David Frum hits the salient point:

It would be a strange reading of the Christian Bible, or any moral tradition, to conclude that in order to avoid hypocrisy we ought to embrace shamelessness. These are not easy issues, and perhaps I should have advanced my conclusions in that previous post more tentatively than I did. And of course, this whole train of thought may well be utterly wrong.

But let me finish with this thought. Suppose I am wrong and that Andrew [Sullivan] and his readers are right. Suppose hypocrisy is the worst of all possible misdeeds, and that it is a very, very grave offense for any of us ever to pretend in any way that we are better than we actually are.

Is this terrible sin of hypocrisy confined solely to the realm of sexuality? Or might it reach more widely and include more areas of the human experience?

Suppose for example that you were a writer who strenuously praised “doubt” as the fundament of intellectual integrity – while yourself speaking always in self-righteous certitudes?

Or suppose that you told your readers you valued empiricism above all things – while yourself eschewing research and fact-checking?

Or finally suppose that you condemned everyone who disagreed with you as dishonest – while yourself mischaracterizing or misrepresenting the words of others?

I haven’t been particularly interested in the Haggard affair anymore than I was with the cases of Michael Jackson or the guy who played the principal in “Ferris Bueller’s Day Off”. Tracking who likes to put what where just isn’t high on my list of priorities, although I wonder if those who are so very excited about the outing of an evangelical pastor will be quite as enthusiastic once the not-so-secret predilections of a certain Senator from New York are exposed to the public.

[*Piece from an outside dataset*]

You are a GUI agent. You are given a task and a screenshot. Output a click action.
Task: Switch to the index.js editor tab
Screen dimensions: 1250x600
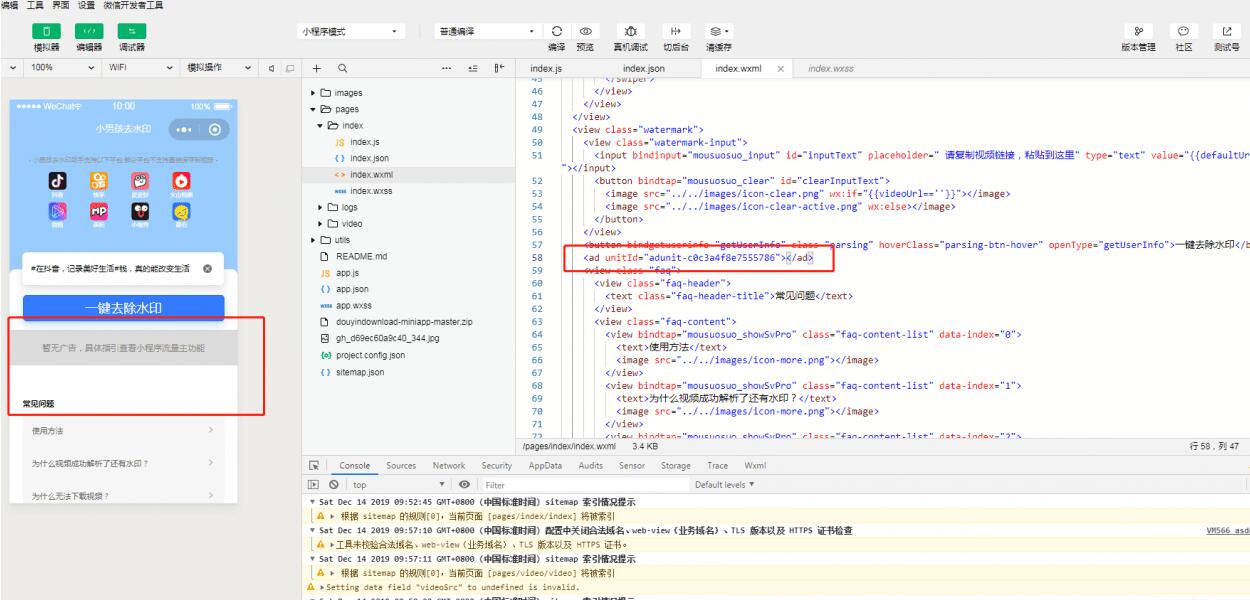546,68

(If you ever want to see the true picture of horror, watch the faces of both Hannity and Colmes when Gennifer Flowers casually drops the L-bomb on their show. Too bad YouTube wasn’t around then.)

In any event, while hypocrisy is undeniably wrong, I respect the way the situation was handled by both Haggard and the organizations he formerly led. After some initial evasions, Haggard absolutely did the right thing by admitting his error, resigning from his position and asking for forgiveness from the members of his church. He sinned, he is repenting and he will be forgiven and welcomed back into the church… although hopefully with the caveat that he will not again be trusted with a position of spiritual authority.

(I do note, as a few gay men have commented, the only real surprise is that so few appeared to realize that Haggard might have some issues in that particular area. I wasn’t even close to being the only one to see those beady eyes combined with the huge smile and find myself thinking “wait, they thought he was straight?”)

But we are all hypocrites. I know I am, and a lifetime of experience suggests that you are too. We all nurture our hidden desires and hide our secret sins. The only individuals capable of always holding to their standards are those who don’t possess any at all. This is why a revelation of hypocrisy is meaningless with regards to the verity of the standard being hypocritically violated; if murder is immoral, then it is immoral regardless of whether the murderer genuinely believes he is committing a moral act by murdering or not.

It’s not often that I’m in accord with David Frum, but his logic is unassailable here.